Сапего: Я тогда сдружился с тандемом Сутягин-Шевченко, с ними выпустил пятитомник московских авторов под названием «Смерть замечательных людей» (в противовес ЖЗЛ). Его с восторгом приняла московская публика. Мне этот пятитомник доставил какое-то особое удовольствие. Я это ощущение зацементировал внутри, храню по сей день и достаю в тяжелые минуты испытаний. В 1998-м ко мне пришла делегация из Эрмитажа, говорят: «Ты тут книги издаешь, а у нас в подвале есть типография». Я подружился с этим коллективом славных девушек и тихо спивающихся работяг. Мы стали печатать «Осумасшедшевших Безумцев» — Макса Белозора, Мирослава Немирова, Всеволода Емелина, Андрея Родионова, Дмитрия Данилова… Так начался длительный роман с московскими авторами. Мне было невдомек, почему таких замечательных поэтов в столице не издают. Я их выпустил практически всех. Помню, напечатал сборник Емелина, как обычно, тиражом в 500 экземпляров, привез в Москву на презентацию. Все раскупили за 2 часа — это был мой рекорд, до сих пор не побит.

Гусарова: Ты много занимался репринтами. Почему?
Сапего: В какой-то момент встал вопрос авторов, которые, понятно, на дороге не валялись. Стал вспоминать, что мне еще нравится в литературе, и вспомнил о ничем не подкрепленной любви к фольклору. Так появилась серия «Про...» (в ней вышло более 60 книг), которая существует и до сих пор. Настоящая литархеология: в нее попадали самые разные жанры — от сказок до газетных заметок. Первая книжка в этой серии «Про Северный Полюс» — такая сказочка, напечатанная в этнографическом журнале «Наша Родина» в 1937 году. Сталин посылает Отто Шмидта на Северный Полюс, дает ему дюжину резиновых мешков, в которые надо было поймать северные ветра, чтобы потом заставить работать их на молодую Страну Советов. Помню фразу из нее «пока капиталисты козлов в решета доили, Шмидт задачу выполнил». Шинкарев этот ослепительный бред проиллюстрировал. Книгу заметил даже популярный в то время московский журнал «Медведь», следом «Независимая газета». Довольно скоро я даже привык к быстрому информационному отклику: выпускаешь книгу, а на следующий день об этом пишут три-четыре газеты. Вот такие времена были. А я все ждал, вдруг что-нибудь засбоит, и все загнется, но ничего подобного.

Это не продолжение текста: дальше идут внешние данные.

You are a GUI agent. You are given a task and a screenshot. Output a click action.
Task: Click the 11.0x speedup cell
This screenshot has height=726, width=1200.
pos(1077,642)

Гусарова: Многие книги «Красного матроса» родились на блошинке в Удельной. Надо иметь особое чутье, чтобы раскапывать сокровища?
Сапего: С 95-го по 99-й у меня был полный загруз. И Пригова с Флоренским издали, и Хвостенко, еще много разного, прекрасного. Я понял, что этот пласт для меня исчерпан. Началась новая эпоха — я шел на Уделку, как ходят в лес по грибы-ягоды, возвращаясь оттуда с плакатами, дневниками и прочими редкоземельными, как я их называю, текстами — девичьими альбомами, рукописными песенниками. Оказалось, что сердце мое отдано простому, человеческому, может быть, наивному, аутсайдерскому. Это увлечение расцвело и стало приносить плоды. И я из первого Золотого века смело шагнул во второй. Он продлился до 2005 года.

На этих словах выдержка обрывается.